Sensors are an integral part of our daily lives. Although often unnoticed, sensors provide critical information essential to modern healthcare, security, and environmental monitoring. Modern cars alone have more than 100 sensors and that number will only increase.
Quantum sensing is poised to revolutionize today’s sensors, dramatically increasing the performance they can achieve. More accurate, rapid, and reliable measurements of physical quantities can have a transformative effect in all areas of science and technology, including our daily lives.
However, the majority of quantum sensing schemes rely on special entangled or compressed states of light or matter that are difficult to generate and detect. This is a major obstacle to harnessing the full power of finite quantum sensors and deploying them in real-world scenarios.
In a paper published today, a team of physicists from the Universities of Bristol, Bath and Warwick show that it is possible to make high-resolution measurements of important physical properties without the need for complex quantum states of light and detection patterns.

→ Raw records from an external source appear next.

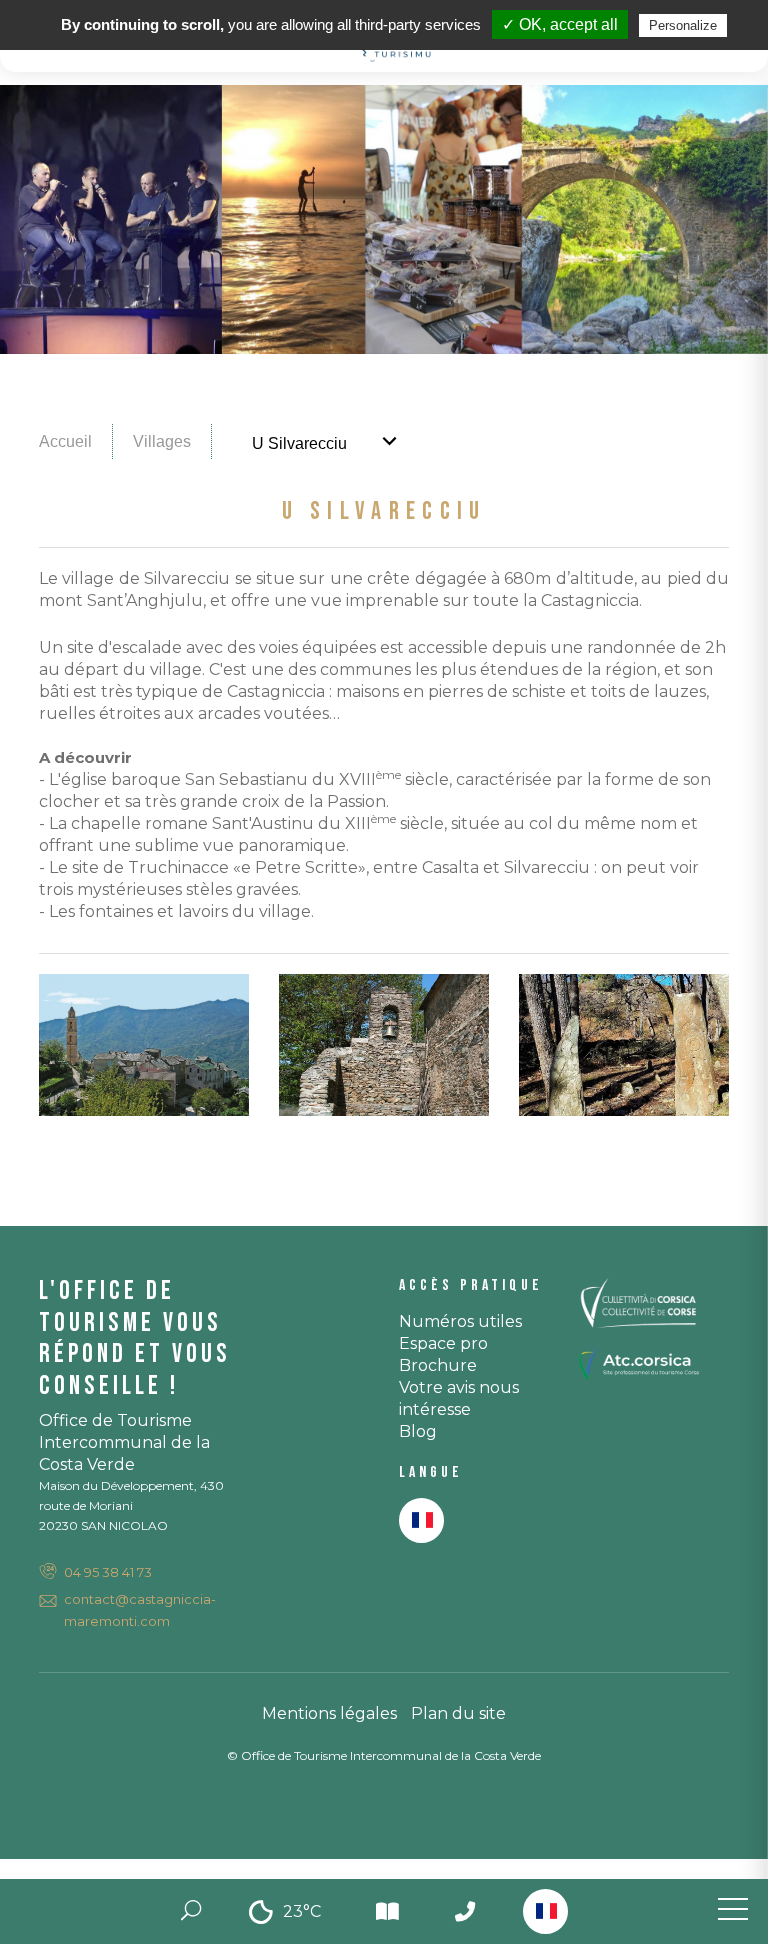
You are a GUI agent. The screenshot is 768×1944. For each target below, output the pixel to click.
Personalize (683, 25)
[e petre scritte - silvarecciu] (626, 1043)
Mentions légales (329, 1713)
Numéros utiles (460, 1321)
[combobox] (545, 1911)
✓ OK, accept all (560, 24)
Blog (418, 1431)
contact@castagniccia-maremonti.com (140, 1610)
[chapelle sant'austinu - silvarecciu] (386, 1043)
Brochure (438, 1365)
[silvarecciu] (146, 1043)
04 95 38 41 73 (108, 1572)
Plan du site (458, 1713)
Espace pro (443, 1343)
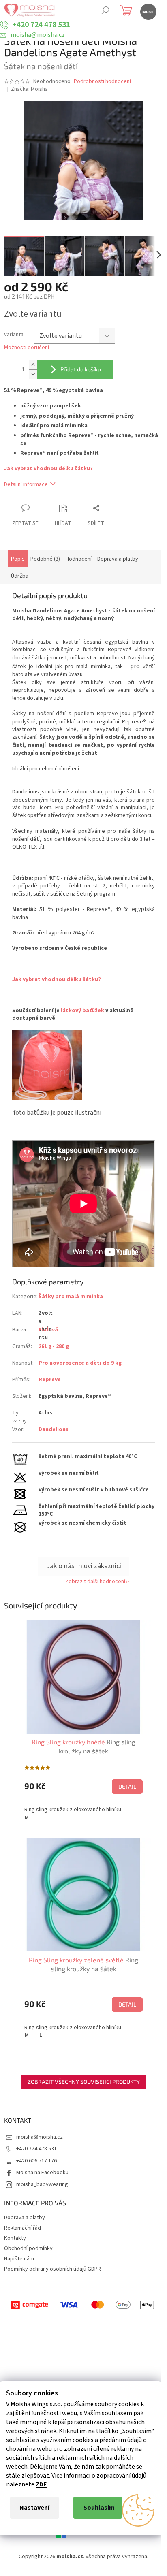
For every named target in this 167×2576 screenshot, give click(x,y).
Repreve (50, 1379)
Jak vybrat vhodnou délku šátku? (48, 469)
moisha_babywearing (42, 2184)
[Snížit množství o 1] (33, 374)
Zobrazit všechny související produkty (84, 2081)
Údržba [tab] (19, 576)
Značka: (29, 89)
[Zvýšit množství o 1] (33, 364)
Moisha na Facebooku (42, 2173)
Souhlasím (99, 2507)
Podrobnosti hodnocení (102, 81)
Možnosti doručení (26, 348)
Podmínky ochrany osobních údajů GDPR (52, 2269)
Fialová (48, 1330)
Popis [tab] (18, 559)
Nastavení (34, 2507)
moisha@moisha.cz (39, 2137)
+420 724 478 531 (36, 2149)
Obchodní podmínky (28, 2248)
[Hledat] (105, 11)
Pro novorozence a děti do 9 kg (80, 1363)
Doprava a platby (24, 2217)
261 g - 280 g (54, 1346)
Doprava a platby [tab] (117, 559)
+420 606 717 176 (36, 2161)
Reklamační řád (22, 2228)
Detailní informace (26, 484)
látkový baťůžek (82, 1011)
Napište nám (19, 2259)
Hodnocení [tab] (79, 559)
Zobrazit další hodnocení (95, 1582)
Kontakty (15, 2238)
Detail (127, 1786)
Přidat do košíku (80, 369)
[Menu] (148, 11)
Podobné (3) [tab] (45, 559)
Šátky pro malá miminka (71, 1296)
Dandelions (54, 1429)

Key to this breakthrough is the use of ring resonators – tiny racetrack structures that direct light into a ring and increase its interaction with the sample under study. Importantly, toroidal resonators can be mass-produced using the same processes as the chips in our computers and smartphones.
“We are approaching all-integrated optical sensors that operate within the detection limits imposed by quantum mechanics,” said Alex Belsley, a doctoral student at Quantum Engineering Technology Laboratories (QET Labs) and lead author of the work.
This technology can be used to detect changes in absorption or refractive index to identify and characterize a wide variety of materials and biochemical samples, with topical applications ranging from greenhouse gases to greenhouse monitoring to cancer detection.
Associate Professor Jonathan Matthews, co-director of QET Labs and co-author of the work said: “We are really excited about the opportunities this result presents: we now know how to use manufacturable sequential processes to design optical sensors in the chip-scale that operates at the quantum limit.”